4-En çok canımızı yakan ise, iş akdi askıya alınmamış olmak diye bir yorum var. O anda işten çıkartılmamışsın deniliyor. İşte de değil, ücreti de yok, işsiz de sayılmıyor. Askıda. Kendisi ücretsiz izin istemiş bir işçi muamelesi görüyor.
5-İşçi kendisi haklı nedenle iş akdini feshetmiş ise, ancak dava sonucunda haklı fesih isabetli bulunursa geriye dönük para alma hakkı doğuyor ki, ihtiyacı olduğu sırada gelmeyen bu para maksadına hizmet etmiyor.
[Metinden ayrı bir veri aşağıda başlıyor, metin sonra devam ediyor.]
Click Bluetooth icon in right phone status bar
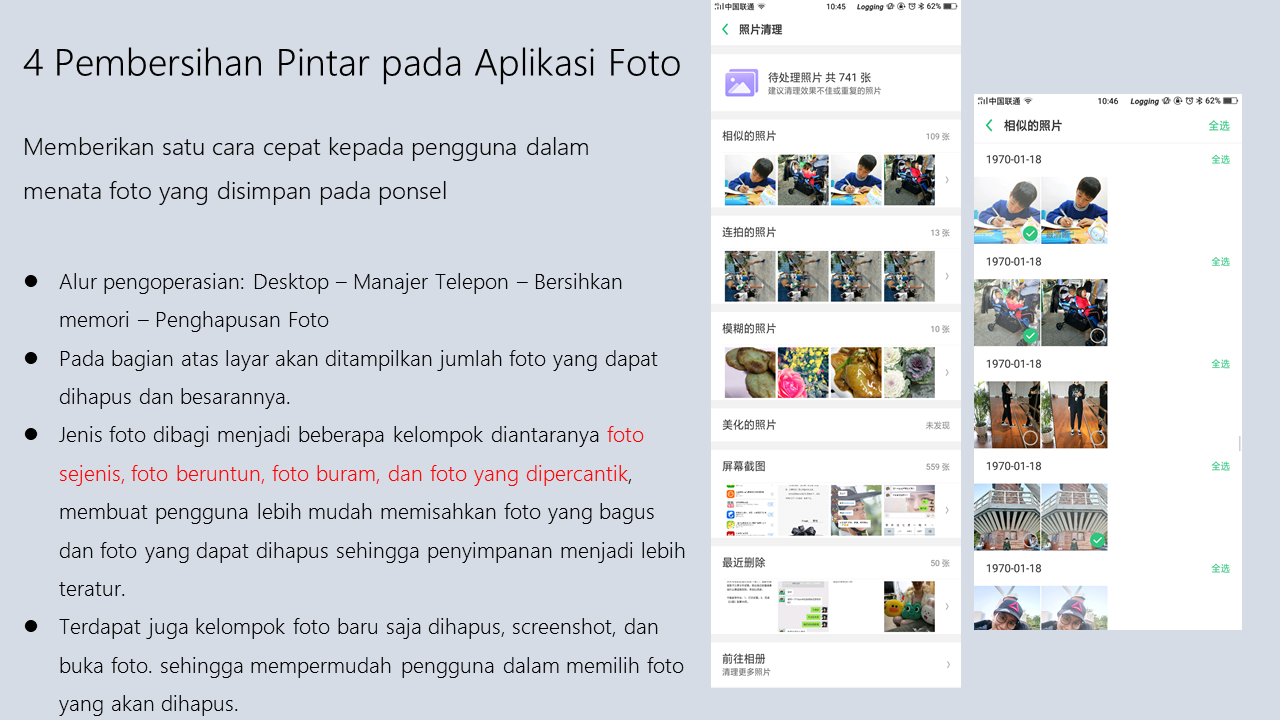This screenshot has height=720, width=1280. [x=1198, y=101]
6-Sezon başında, istihdam seferberliği, adı altında işyerlerine, İŞKUR tarafından gönderilen ve İşbaşı eğitimi adı altında, ücreti İşsizlik Sigortası kasasından ödenen işçilere verilen paralarda sadece işverenin ücret yükünü, işverenlerin üzerinden kaldırmaya yaramaktadır. Ve kesinlikle söylenen amacına uygun değildir. Bu işbaşı eğitimi eğer yapılacaksa ölü sezonda yapılmalıdır ki işçilere bir faydası olsun. İşsizlik kasasının ödemesinin bir mantığı olsun. Bu çalışma dönemleri işçilerin emekliliklerine de sayılmadı.
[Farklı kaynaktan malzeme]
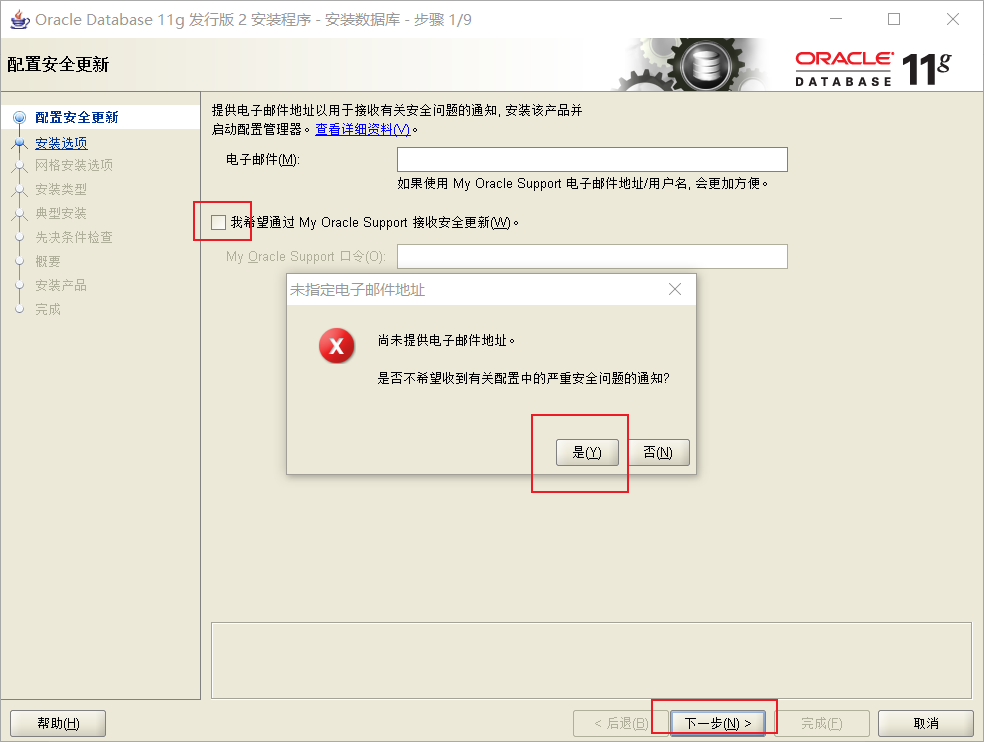984x742 pixels.
Task: Click 取消 to abort the installation
Action: (925, 722)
7-Bu sezon da İşçilerin SGK ve Vergi yükünü İŞKUR’ dan gönderilen işçiler için İşsizlik kasasından ödediler. Bu İşsizlik kasasının amacı dışında kullanılması yani istismarından başka hiçbir anlam ifade etmemektedir. İstihdamı arttırmadığı gibi, kadrolu, yıllardır çalışmakta olan işçileri, İşverenler işten çıkartıp, ‘’git İŞKUR’dan gel’’ diyerek mağdur edilmelerine sebep olundu.
8-Bu uygulamalar sadece Stajyer sayısını arttırmış oldu.
9-Ücretsiz emek İşverenlere, bedava sunulunca, ‘’Ücretli Emek’’ işten çıkartıldı.
Bu gün işsizlik sigortası yasası, Turizm işçilerinden prim alıyor ama karşılığını vermiyor. Bu yasa yeniden ve bu sorunlar gözetilerek düzenlenmelidir.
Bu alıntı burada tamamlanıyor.